-- RECORDS PROVIDED follows --

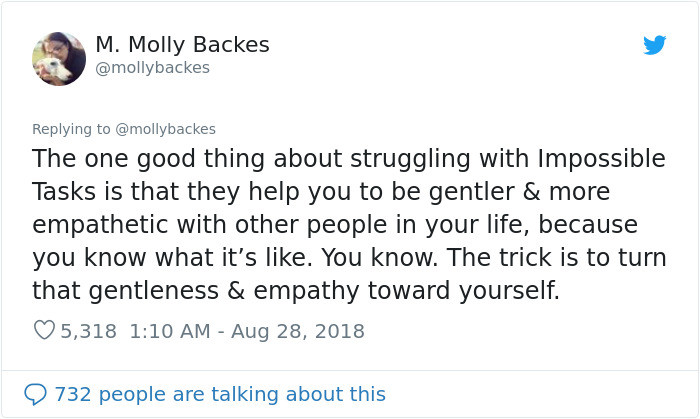Click the tweet line starting 'Tasks is that'
Viewport: 700px width, 419px height.
[x=321, y=192]
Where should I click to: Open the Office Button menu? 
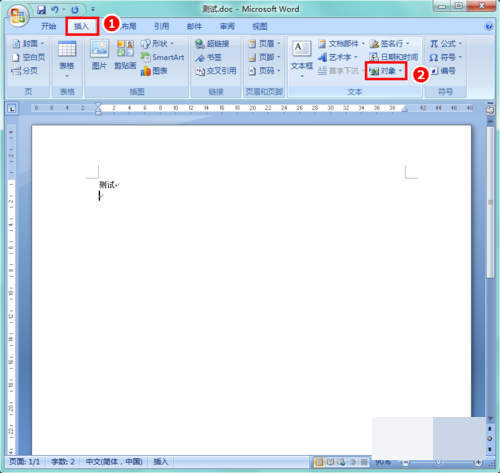(18, 16)
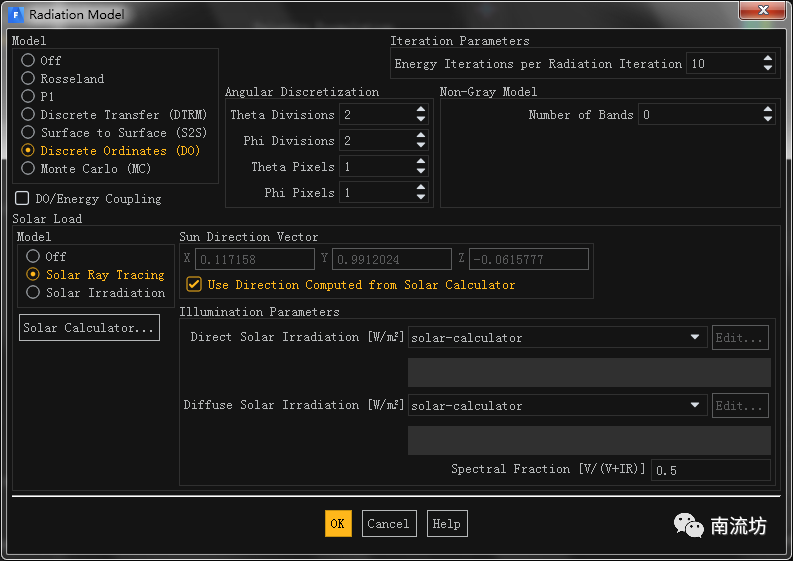Close the Radiation Model dialog
The image size is (793, 561).
coord(762,12)
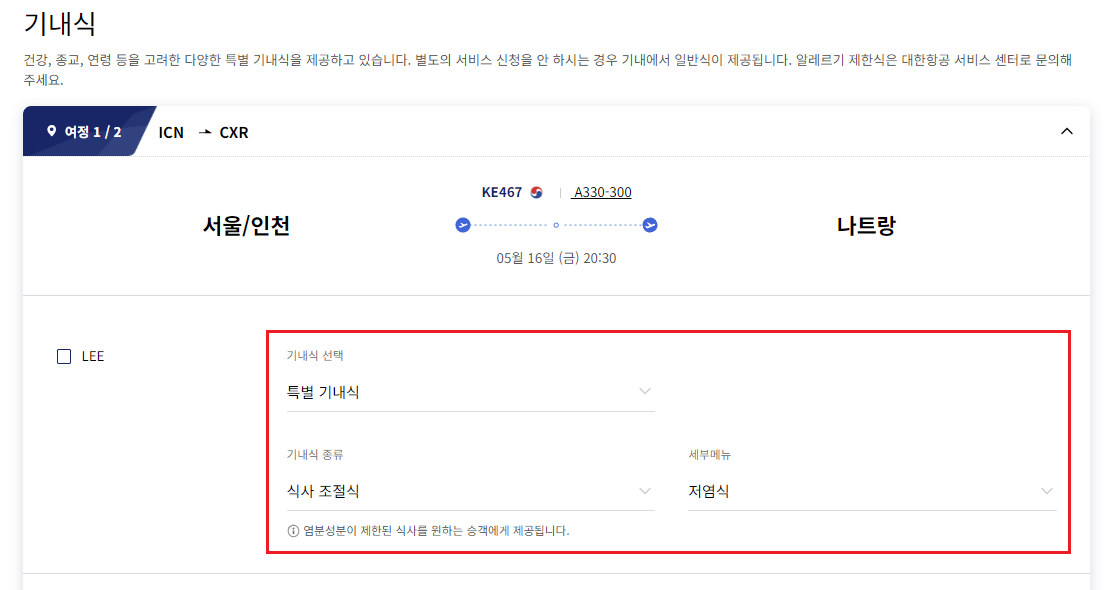Open the A330-300 aircraft details link
1113x590 pixels.
point(600,192)
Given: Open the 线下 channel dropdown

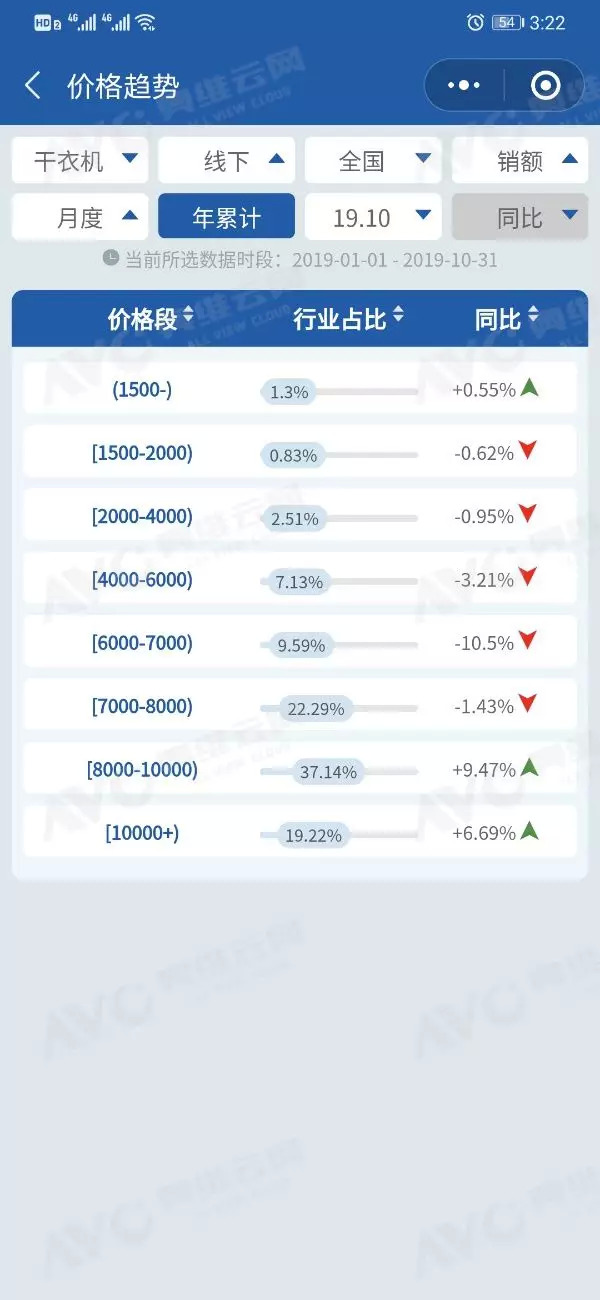Looking at the screenshot, I should coord(226,160).
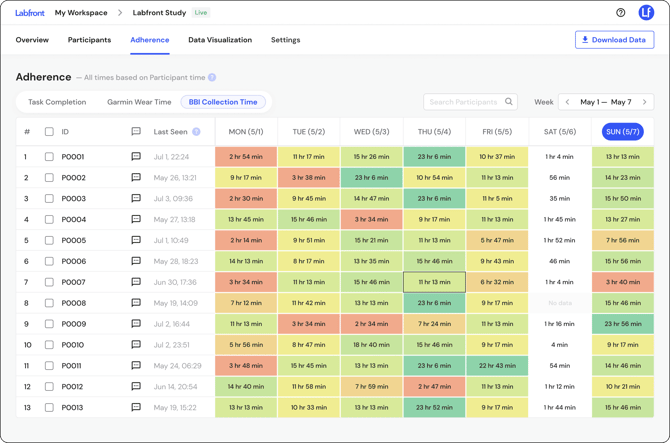Image resolution: width=670 pixels, height=443 pixels.
Task: Go to previous week with left chevron
Action: (x=568, y=102)
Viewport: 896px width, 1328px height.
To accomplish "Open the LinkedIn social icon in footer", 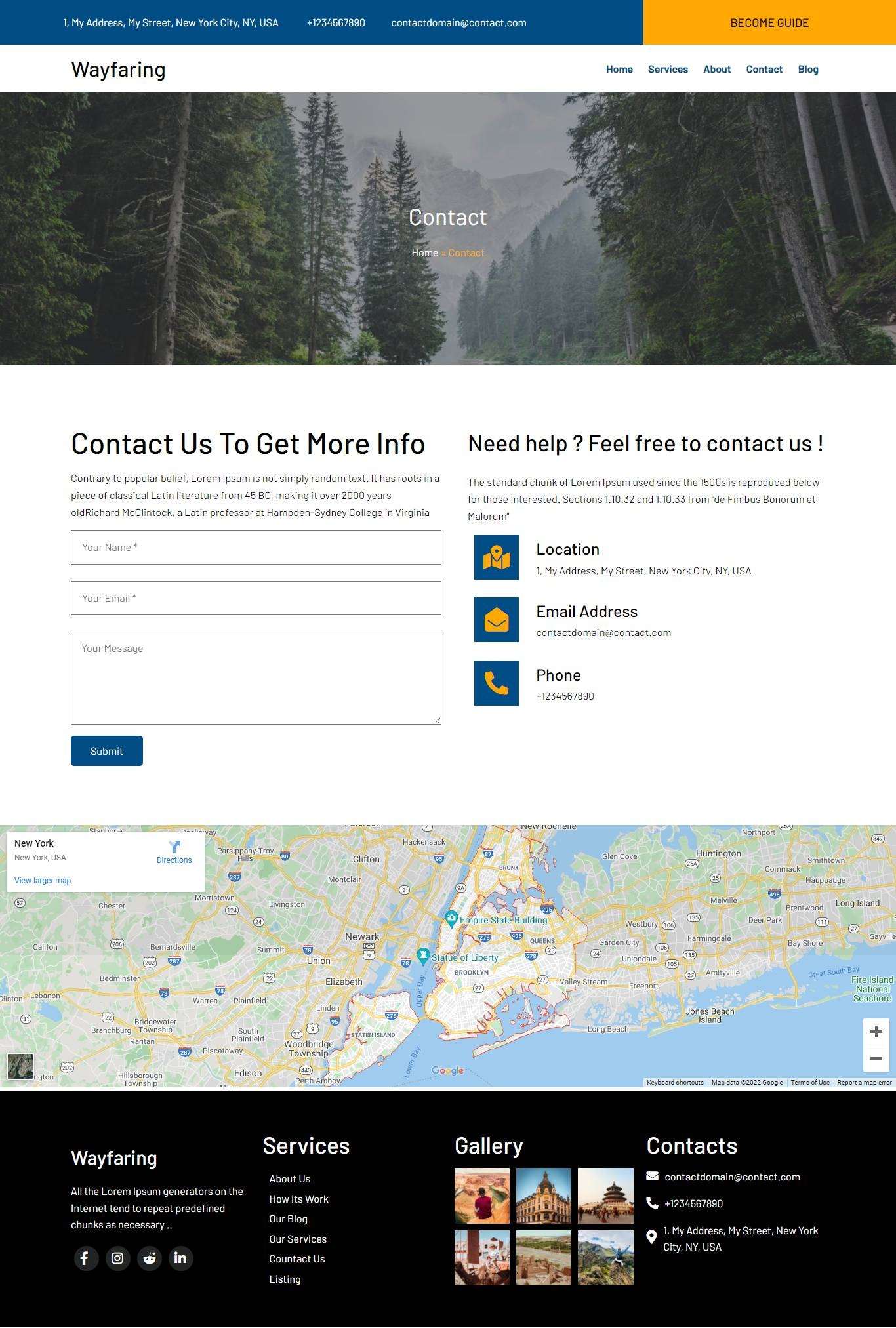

-- RECORDS PROVIDED concluded --

Copy exactly what appears from the line holding "Given: Open the 线下 channel dropdown" to the end of the material, keeping both end lines. Pictures are not part of the copy.

Given: Open the 线下 channel dropdown

Looking at the screenshot, I should coord(226,160).
Image resolution: width=670 pixels, height=443 pixels.
Task: Go to previous week with left chevron
Action: (x=568, y=102)
Viewport: 896px width, 1328px height.
To accomplish "Open the LinkedIn social icon in footer", 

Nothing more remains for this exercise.